WHAT YOU WILL DO
Could you retype every line of the data underneath without altering anything?
[Opening THE DATA section]
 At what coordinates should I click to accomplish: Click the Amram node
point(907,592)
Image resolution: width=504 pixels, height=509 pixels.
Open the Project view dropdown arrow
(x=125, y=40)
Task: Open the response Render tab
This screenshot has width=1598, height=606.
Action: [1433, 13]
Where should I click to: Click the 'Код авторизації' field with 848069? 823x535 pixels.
[Closing THE DATA section]
RESPONSE
 At what coordinates should I click to accomplish: Click the Amram node
point(907,592)
Image resolution: width=504 pixels, height=509 pixels.
Open the Project view dropdown arrow
(x=125, y=40)
Task: Open the response Render tab
This screenshot has width=1598, height=606.
Action: [1433, 13]
Where should I click to: Click the 'Код авторизації' field with 848069? 823x535 pixels.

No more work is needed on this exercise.